Hospitality businesses featured heavily amongst those predicting they will be forced to close, likely from a significant reliance on casual employees. Respondents referred to their large populations of casuals, already high labour costs made even higher, the devastation to cashflow and the looming potential for accrued liabilities.

“The biggest direct impact forecast by around a quarter of businesses is that they will be deterred from hiring casual employees in future,” reports Roy Morgan CEO Michele Levine.

“This reluctance to hire casual employees because of the increase in costs and uncertainty surrounding how these workers will be considered in the future is a troubling development in an economy which has just experienced over a million job losses due to the COVID-19 pandemic.” 

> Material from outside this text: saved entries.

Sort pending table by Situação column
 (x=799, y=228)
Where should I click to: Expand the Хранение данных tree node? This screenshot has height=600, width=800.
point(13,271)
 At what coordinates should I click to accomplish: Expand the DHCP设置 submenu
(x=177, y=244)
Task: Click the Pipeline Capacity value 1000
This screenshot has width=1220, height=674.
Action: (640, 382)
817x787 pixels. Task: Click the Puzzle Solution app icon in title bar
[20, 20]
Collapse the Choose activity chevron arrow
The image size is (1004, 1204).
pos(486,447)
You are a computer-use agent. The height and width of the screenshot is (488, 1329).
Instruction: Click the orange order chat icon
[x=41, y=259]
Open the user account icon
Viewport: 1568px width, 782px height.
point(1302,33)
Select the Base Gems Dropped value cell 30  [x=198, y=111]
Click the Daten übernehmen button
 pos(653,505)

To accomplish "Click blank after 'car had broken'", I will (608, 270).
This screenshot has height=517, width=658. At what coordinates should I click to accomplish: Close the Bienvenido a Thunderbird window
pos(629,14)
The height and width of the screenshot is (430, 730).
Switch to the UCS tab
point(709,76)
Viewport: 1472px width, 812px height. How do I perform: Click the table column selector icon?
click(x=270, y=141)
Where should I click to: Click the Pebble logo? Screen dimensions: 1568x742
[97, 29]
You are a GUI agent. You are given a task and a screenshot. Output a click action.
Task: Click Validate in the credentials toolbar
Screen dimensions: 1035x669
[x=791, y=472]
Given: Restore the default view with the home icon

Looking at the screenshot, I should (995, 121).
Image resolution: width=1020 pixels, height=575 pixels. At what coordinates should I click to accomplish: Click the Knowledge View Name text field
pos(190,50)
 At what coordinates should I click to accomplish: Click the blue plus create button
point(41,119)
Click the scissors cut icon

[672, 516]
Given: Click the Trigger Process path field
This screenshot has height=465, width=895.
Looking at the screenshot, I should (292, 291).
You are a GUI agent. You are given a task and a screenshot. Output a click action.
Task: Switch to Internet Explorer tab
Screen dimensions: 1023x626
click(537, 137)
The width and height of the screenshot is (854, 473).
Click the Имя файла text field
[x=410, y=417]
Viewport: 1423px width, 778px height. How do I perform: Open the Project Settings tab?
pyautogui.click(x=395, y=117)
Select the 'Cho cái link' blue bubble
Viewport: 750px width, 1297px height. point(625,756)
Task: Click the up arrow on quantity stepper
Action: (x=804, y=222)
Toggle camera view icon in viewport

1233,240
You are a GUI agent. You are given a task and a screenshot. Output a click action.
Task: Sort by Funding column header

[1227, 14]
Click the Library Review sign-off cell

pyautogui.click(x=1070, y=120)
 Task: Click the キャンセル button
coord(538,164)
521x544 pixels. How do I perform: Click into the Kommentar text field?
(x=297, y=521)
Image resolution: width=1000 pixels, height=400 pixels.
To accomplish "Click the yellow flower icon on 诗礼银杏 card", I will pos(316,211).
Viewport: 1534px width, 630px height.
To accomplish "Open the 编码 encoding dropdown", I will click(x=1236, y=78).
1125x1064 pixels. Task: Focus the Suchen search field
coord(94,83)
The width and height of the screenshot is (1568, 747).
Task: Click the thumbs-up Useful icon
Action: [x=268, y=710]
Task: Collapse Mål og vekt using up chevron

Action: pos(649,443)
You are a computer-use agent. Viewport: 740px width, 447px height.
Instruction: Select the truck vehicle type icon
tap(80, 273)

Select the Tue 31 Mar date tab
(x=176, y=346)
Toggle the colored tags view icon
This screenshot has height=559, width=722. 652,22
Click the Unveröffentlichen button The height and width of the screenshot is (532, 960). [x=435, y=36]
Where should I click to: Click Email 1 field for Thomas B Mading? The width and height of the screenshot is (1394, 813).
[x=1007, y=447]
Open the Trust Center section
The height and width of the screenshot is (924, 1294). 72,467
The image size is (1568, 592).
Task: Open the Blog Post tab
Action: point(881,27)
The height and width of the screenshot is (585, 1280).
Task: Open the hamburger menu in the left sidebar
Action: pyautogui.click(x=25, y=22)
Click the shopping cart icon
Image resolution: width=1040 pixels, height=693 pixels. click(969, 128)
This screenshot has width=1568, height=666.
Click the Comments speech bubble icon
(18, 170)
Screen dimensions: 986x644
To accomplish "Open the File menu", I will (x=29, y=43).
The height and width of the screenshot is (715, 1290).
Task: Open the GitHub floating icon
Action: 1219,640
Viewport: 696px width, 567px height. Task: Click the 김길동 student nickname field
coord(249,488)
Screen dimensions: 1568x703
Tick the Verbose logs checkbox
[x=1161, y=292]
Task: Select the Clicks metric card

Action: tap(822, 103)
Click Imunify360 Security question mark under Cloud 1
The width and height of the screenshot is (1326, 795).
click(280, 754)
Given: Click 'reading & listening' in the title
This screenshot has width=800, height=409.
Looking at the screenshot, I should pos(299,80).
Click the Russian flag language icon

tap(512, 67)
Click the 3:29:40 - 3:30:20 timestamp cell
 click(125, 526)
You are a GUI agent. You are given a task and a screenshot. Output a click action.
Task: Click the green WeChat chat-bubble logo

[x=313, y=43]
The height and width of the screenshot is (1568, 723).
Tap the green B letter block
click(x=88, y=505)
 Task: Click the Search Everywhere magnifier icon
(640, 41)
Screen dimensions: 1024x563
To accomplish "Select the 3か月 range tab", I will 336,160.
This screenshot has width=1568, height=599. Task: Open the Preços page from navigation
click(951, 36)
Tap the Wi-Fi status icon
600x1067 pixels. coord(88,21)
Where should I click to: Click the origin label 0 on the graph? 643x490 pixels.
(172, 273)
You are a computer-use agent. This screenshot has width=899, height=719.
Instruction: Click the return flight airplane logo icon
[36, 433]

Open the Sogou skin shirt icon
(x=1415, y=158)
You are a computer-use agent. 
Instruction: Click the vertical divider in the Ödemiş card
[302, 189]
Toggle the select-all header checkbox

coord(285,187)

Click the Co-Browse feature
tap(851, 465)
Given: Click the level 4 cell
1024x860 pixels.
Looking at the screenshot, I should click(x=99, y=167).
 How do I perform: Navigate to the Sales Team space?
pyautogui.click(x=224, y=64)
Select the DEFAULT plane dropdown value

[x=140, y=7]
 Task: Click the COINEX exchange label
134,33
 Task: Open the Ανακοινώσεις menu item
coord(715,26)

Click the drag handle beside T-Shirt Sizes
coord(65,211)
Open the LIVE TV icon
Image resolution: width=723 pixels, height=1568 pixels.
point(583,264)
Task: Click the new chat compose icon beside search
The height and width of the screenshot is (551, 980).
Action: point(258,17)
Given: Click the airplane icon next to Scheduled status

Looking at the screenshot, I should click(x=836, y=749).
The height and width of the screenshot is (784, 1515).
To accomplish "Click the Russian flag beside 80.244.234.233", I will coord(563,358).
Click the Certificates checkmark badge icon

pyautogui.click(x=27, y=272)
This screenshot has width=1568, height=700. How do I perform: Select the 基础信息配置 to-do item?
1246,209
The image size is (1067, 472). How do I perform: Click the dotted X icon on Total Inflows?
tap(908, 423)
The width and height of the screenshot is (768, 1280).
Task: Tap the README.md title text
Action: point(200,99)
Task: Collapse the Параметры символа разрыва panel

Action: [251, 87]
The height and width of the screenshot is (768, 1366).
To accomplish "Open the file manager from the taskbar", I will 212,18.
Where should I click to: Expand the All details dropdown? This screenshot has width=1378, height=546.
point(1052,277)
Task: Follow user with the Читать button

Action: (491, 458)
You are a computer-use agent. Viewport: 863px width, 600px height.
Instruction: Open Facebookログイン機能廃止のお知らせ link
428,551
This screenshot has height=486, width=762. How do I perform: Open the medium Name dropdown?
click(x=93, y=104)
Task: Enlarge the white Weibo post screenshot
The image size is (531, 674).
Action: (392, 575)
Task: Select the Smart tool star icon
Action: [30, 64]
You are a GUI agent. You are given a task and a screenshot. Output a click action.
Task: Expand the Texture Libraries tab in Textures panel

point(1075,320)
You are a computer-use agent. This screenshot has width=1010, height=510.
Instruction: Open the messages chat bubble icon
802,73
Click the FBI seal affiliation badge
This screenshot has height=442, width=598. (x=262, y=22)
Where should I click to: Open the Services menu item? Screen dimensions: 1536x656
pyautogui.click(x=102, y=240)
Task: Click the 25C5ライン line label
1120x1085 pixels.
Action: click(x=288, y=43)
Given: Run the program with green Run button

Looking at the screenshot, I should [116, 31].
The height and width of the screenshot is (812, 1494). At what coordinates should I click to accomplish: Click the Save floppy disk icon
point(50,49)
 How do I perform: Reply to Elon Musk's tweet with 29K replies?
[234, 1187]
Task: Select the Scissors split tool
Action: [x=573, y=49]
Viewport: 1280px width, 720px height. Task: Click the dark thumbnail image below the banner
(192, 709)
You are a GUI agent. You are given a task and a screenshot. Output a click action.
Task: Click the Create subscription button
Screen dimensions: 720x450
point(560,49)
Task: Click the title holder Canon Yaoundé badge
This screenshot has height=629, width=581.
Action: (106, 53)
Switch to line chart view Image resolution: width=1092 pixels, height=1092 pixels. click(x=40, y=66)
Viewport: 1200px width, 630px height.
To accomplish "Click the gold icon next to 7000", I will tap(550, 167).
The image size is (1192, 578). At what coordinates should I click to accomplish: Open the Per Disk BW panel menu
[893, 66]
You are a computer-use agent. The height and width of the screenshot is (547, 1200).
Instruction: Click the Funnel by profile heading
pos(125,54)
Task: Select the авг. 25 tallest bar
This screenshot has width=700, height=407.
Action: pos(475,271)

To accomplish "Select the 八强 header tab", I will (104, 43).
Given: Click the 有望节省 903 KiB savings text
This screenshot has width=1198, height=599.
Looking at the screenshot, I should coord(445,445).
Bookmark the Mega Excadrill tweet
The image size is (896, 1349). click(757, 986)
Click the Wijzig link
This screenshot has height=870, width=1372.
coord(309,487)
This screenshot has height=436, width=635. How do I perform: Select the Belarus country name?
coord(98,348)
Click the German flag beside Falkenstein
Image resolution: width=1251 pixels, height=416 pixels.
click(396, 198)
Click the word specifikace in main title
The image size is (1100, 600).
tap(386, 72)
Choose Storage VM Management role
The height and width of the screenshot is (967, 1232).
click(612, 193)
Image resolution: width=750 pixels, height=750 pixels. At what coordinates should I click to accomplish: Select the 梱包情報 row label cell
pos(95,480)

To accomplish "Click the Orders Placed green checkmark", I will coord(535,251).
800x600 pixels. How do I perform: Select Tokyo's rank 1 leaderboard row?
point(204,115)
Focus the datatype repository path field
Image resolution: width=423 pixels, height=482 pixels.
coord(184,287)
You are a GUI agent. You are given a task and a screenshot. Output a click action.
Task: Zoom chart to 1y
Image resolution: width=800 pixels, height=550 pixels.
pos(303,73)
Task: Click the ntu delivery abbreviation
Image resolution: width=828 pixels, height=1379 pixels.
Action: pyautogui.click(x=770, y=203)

It is predicted businesses will need to cut costs and/or increase prices, atop dismissing casuals and replacing them with a smaller number of full- or part-time workers.

Many said the additional cost just wasn’t worth it, and suggest the ruling amounted to “double-dipping” when casuals already get a 25 per cent loading, seen as a trade-off for sick pay and annual leave, and that for hospitality the “ramifications are disastrous”. Responses included:

“Adds a high additional cost with no flexibility with rostering. These are additional benefits my business can’t sustain.”

“Casual employees are expensive already. This will price them out of the market.”

“A low hour permanent with a lower hourly rate becomes more cost-effective.”

The Federal government is understood to be consulting with business groups and unions on possible changes to the modern award system to address concerns raised by the court ruling, but there will be pressure on both sides to reach an amicable compromise or suffer the fallout.

“It is incumbent upon the business community and the union movement to come together and reach a truly equitable and sensible outcome about how to handle the industrial relations implications of this decision in the interests of a healthy Australian jobs market,” says Levine.